I’m in love with a man who kills people. And his background seems common enough knowledge at the top. Boy, I sure know how to pick them.
She wasn’t sure how the feeling for Rush had happened. She didn’t even see Rush that much, only in committee, a few hours every few months. Chemistry, that was easy to explain — the way her breath caught when he walked into a room, the way his shaving cream left a whiff of lime in his wake. The quiet way he moved and the way, when he was interested in something, he was razor focused. She’d spotted him alone one Sunday night during the Cherry Blossom Festival, 11 P.M., at the Jefferson Memorial, when she was showing out-of-town friends the sights, and he looked tormented and lonely, staring at the slogans cut into stone. The Lincoln Memorial was the famous one, the Parthenon of D.C., always shown in movies. But the Jefferson had always been her favorite, softer, almost hidden in trees, quiet, by the tidal pool. Joe had been staring at the words cut into white stone. I know but one code of morality for men whether acting singly or collectively. Then he had spotted her and smiled, looked embarrassed, and his mask went back into place.
Rush emanated confidence when he knew other people were there. Yet something bleak and pained was inside.
Chris had never had a problem acknowledging her animal side, and her animal side wanted him. In meetings she’d been struck by the way Rush saw things from different angles, and the way he did not back down when he thought he was right. She was drawn to the maverick. She liked conviction. Her instinct told her, in spite of the terrible things she’d read about him, that he was kind, a sense bolstered by the loyalty that Major Nakamura and Admiral Galli and Galli’s wife, Cindy, had for Rush.
How can Rush be guilty of the things that Burke showed me in the file?
“Mom, are you listening?” asked Aya.
“One hundred percent, honey. I am so proud!”
“Is Joe Rush coming back to Washington today?”
“What?” She jerked. Chris hoped her daughter didn’t see the heat rising in her face, sense the warmth in her belly. “How do you know that?”
“You said so on the phone. You like Joe, don’t you? I do. Girls think he’s cute.”
“What girls?”
“That time you brought me to the office, the secretaries were, like, swooning over him.”
“Don’t say ‘like,’ I said. And I enjoy being with everyone on the committee, not just Dr. Rush.”
“That’s not true. You don’t like Burke.”
“He can be difficult, I admit. But he’s dedicated. Where do you get these ideas anyway?”
“Are you going to go out with Joe?” A giggle.
“You don’t date people you work with.”
“How come you get quiet when his name comes up?”
“Concentrate on your exhibit, young lady.”
“Whenever you call me ‘young lady,’ it means I’m right!”

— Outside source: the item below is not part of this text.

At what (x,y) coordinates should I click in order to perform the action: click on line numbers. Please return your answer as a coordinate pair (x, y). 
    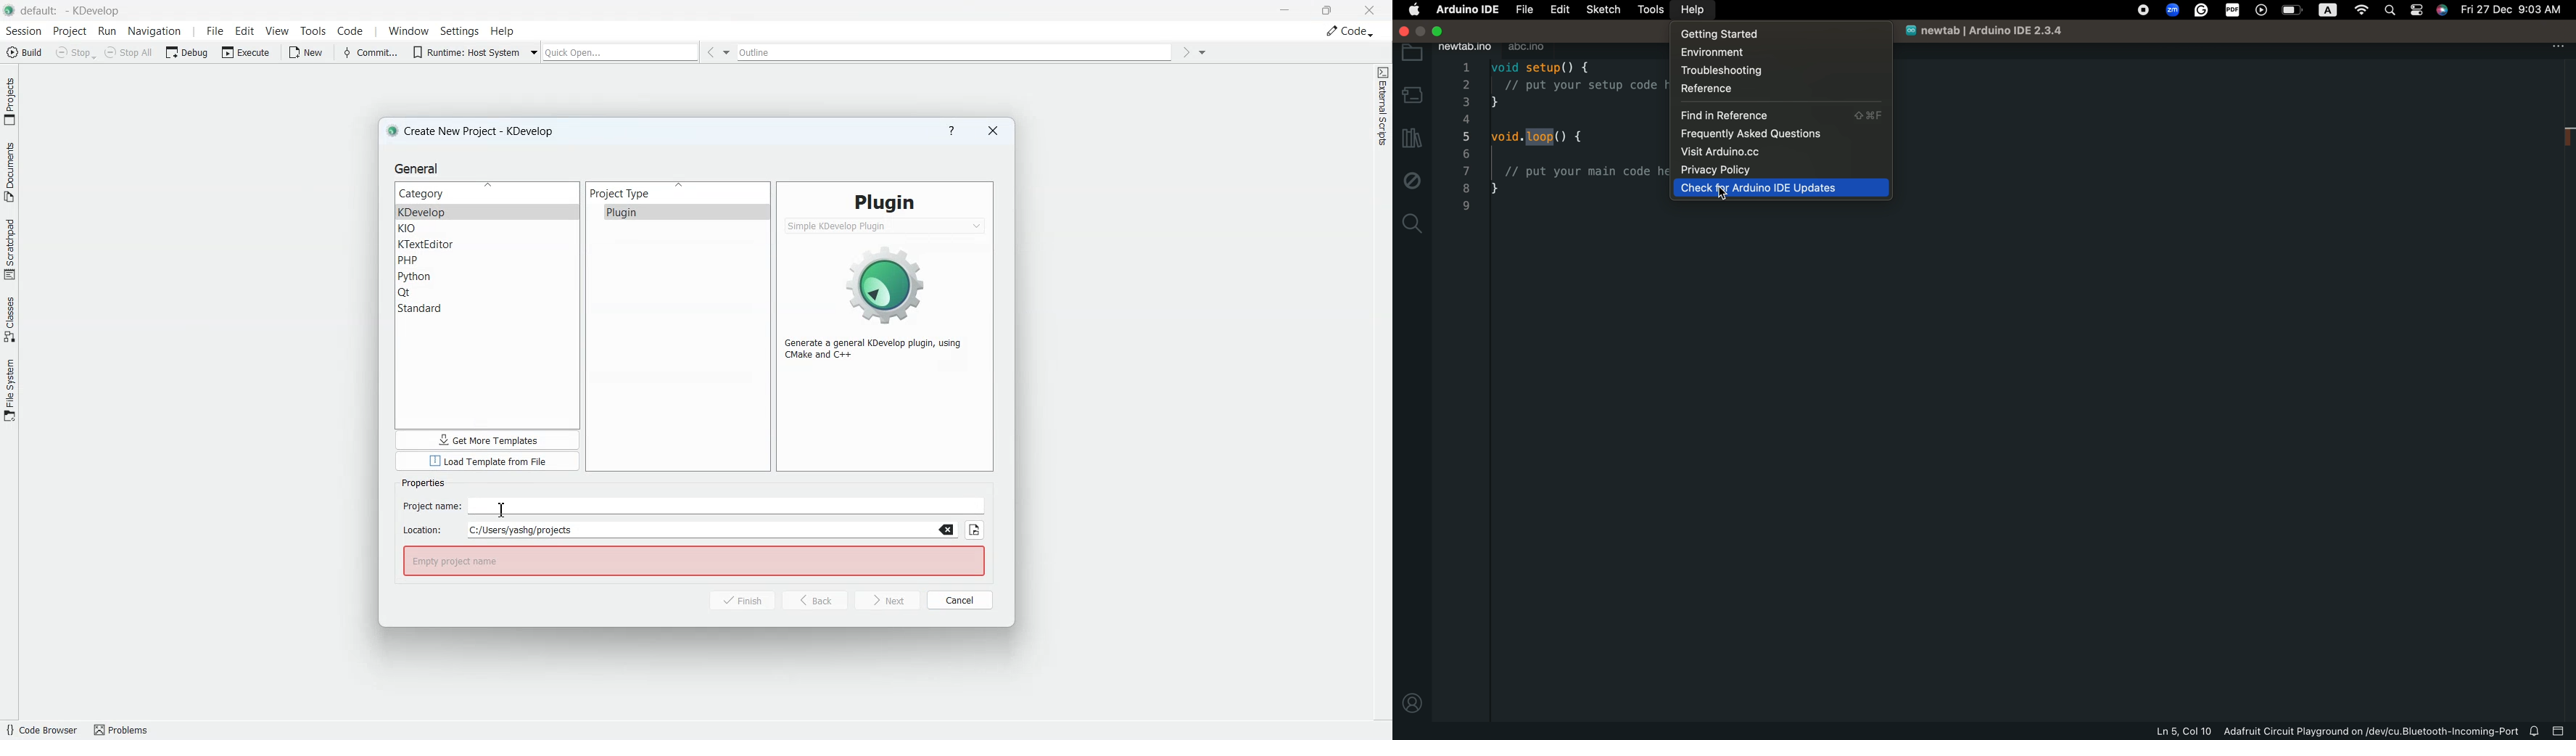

Her physical reaction to Rush had started the first time she’d seen him, across a conference table. Bam! What was that expression from that old film? The Godfather? The thunderbolt? That was it. Over the head! And working with him had only deepened the feeling. She had dreams about him. Her breathing caught when he entered a room. One time on M Street she’d gotten excited just looking at a male mannequin in a shop window wearing the same pullover sweater that he did. Ridiculous! And last Christmas she’d been in the Macy’s Men’s Department, and some salesman had been spraying guys with Rush’s aftershave. The smell had hit her and… stupid!